= Material to process =
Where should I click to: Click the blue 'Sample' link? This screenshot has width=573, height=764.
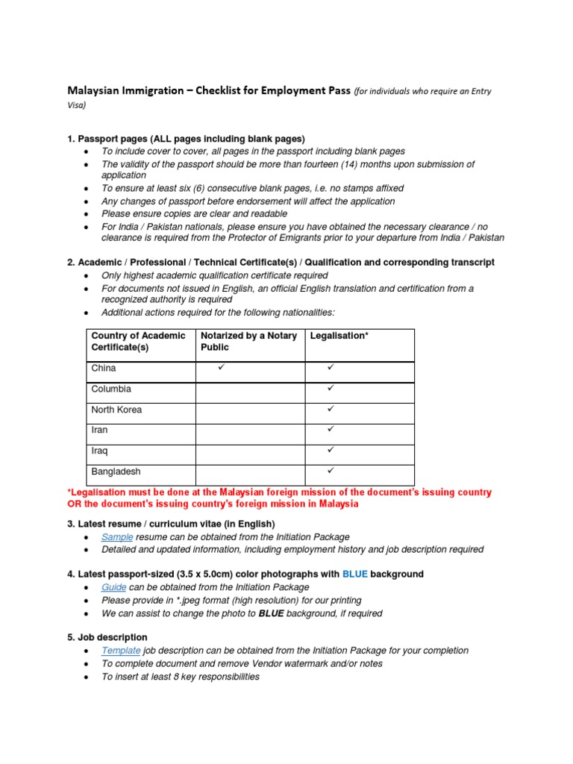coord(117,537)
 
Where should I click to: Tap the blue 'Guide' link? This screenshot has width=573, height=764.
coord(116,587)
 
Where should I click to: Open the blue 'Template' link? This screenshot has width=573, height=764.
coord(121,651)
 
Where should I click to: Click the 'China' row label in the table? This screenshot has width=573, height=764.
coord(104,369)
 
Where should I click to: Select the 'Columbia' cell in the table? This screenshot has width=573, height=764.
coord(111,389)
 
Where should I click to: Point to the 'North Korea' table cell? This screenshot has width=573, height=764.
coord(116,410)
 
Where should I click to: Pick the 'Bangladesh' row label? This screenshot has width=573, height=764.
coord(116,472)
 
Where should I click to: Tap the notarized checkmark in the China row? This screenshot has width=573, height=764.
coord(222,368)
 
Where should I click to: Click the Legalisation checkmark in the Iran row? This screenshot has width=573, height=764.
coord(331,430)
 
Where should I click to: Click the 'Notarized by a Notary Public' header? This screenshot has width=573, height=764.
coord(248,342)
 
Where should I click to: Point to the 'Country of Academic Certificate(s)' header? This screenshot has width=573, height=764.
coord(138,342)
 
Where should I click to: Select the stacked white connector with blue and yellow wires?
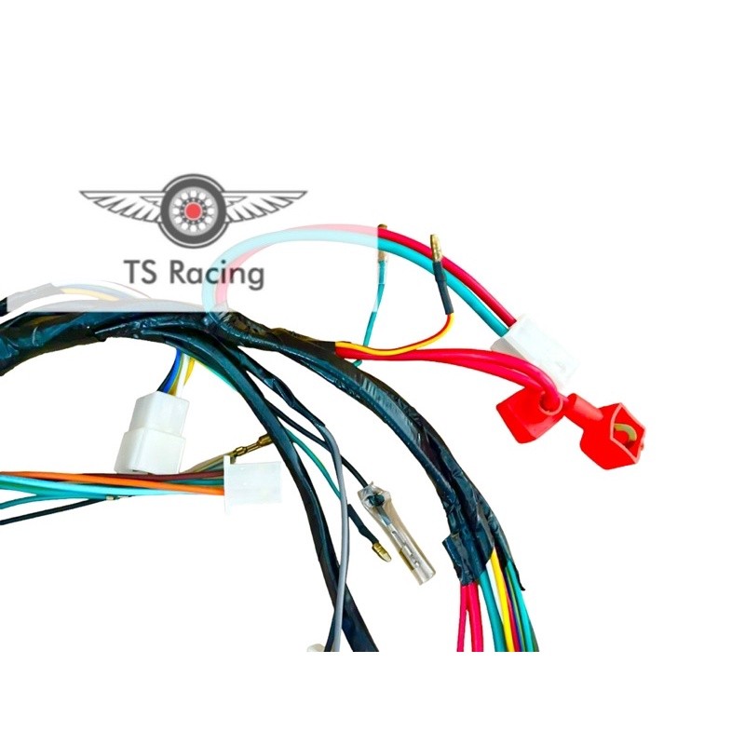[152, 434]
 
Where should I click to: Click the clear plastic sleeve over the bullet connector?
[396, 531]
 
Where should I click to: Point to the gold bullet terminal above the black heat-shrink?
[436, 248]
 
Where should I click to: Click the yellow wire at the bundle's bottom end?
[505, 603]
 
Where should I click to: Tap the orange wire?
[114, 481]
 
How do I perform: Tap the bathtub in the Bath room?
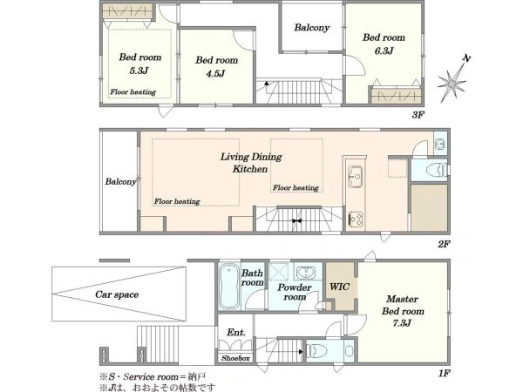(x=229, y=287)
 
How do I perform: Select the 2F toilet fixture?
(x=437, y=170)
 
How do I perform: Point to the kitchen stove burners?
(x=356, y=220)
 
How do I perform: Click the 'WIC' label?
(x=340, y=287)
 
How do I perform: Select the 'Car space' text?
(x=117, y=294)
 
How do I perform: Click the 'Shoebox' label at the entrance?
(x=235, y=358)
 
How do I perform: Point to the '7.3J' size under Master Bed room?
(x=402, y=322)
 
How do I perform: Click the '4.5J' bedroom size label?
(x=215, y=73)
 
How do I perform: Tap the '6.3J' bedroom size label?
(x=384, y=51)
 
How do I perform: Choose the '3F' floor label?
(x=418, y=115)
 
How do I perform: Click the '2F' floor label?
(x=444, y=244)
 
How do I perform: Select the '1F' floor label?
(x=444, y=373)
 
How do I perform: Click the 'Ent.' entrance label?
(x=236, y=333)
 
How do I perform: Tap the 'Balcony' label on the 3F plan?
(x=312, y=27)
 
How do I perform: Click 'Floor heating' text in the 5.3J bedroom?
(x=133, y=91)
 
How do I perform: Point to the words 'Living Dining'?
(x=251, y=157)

= What to produce =
Write out every one of the records above word for word, leaving out the pictures.

= Solved problem =
Where should I click to: Click the blue 'Sample' link? This screenshot has width=573, height=764.
coord(117,537)
 
Where should I click to: Tap the blue 'Guide' link? This screenshot has width=573, height=764.
coord(116,587)
 
Where should I click to: Open the blue 'Template' link? This screenshot has width=573, height=764.
coord(121,651)
 
Where should I click to: Click the 'China' row label in the table? This screenshot has width=573, height=764.
coord(104,369)
 
Where should I click to: Select the 'Columbia' cell in the table? This screenshot has width=573, height=764.
coord(111,389)
 
Where should I click to: Point to the 'North Korea' table cell? This screenshot has width=573, height=764.
coord(116,410)
 
Where should I click to: Pick the 'Bangladesh' row label? This screenshot has width=573, height=764.
coord(116,472)
 
Where should I click to: Tap the notarized checkmark in the China row? This screenshot has width=573, height=764.
coord(222,368)
 
Where should I click to: Click the Legalisation checkmark in the Iran row? This screenshot has width=573, height=764.
coord(331,430)
 
Where should I click to: Click the 'Notarized by a Notary Public' header? This screenshot has width=573, height=764.
coord(248,342)
 
Where should I click to: Point to the 'Country of Academic Certificate(s)' header? This screenshot has width=573, height=764.
coord(138,342)
 
Where should I click to: Select the stacked white connector with blue and yellow wires?
[152, 434]
 
Where should I click to: Click the clear plastic sleeve over the bullet connector?
[396, 531]
 
Where should I click to: Point to the gold bullet terminal above the black heat-shrink?
[436, 248]
 
Where should I click to: Click the yellow wire at the bundle's bottom end?
[505, 603]
 
Where should I click to: Tap the orange wire?
[114, 481]
 
How do I perform: Tap the bathtub in the Bath room?
(x=229, y=287)
 
How do I perform: Select the 2F toilet fixture?
(x=437, y=170)
 
How do I perform: Point to the kitchen stove burners?
(x=356, y=220)
 
How do I perform: Click the 'WIC' label?
(x=340, y=287)
 
How do I perform: Select the 'Car space' text?
(x=117, y=294)
 
How do I perform: Click the 'Shoebox' label at the entrance?
(x=235, y=358)
 
How do I perform: Point to the '7.3J' size under Master Bed room?
(x=402, y=322)
 
How do I perform: Click the '4.5J' bedroom size label?
(x=215, y=73)
 
How do I perform: Tap the '6.3J' bedroom size label?
(x=384, y=51)
 
How do I perform: Choose the '3F' floor label?
(x=418, y=115)
 
How do I perform: Click the '2F' floor label?
(x=444, y=244)
 
How do I perform: Select the '1F' floor label?
(x=444, y=373)
 
How do I perform: Click the 'Ent.' entrance label?
(x=236, y=333)
 
How do I perform: Tap the 'Balcony' label on the 3F plan?
(x=312, y=27)
 
How do I perform: Click 'Floor heating' text in the 5.3J bedroom?
(x=133, y=91)
 
How do I perform: Point to the words 'Living Dining'?
(x=251, y=157)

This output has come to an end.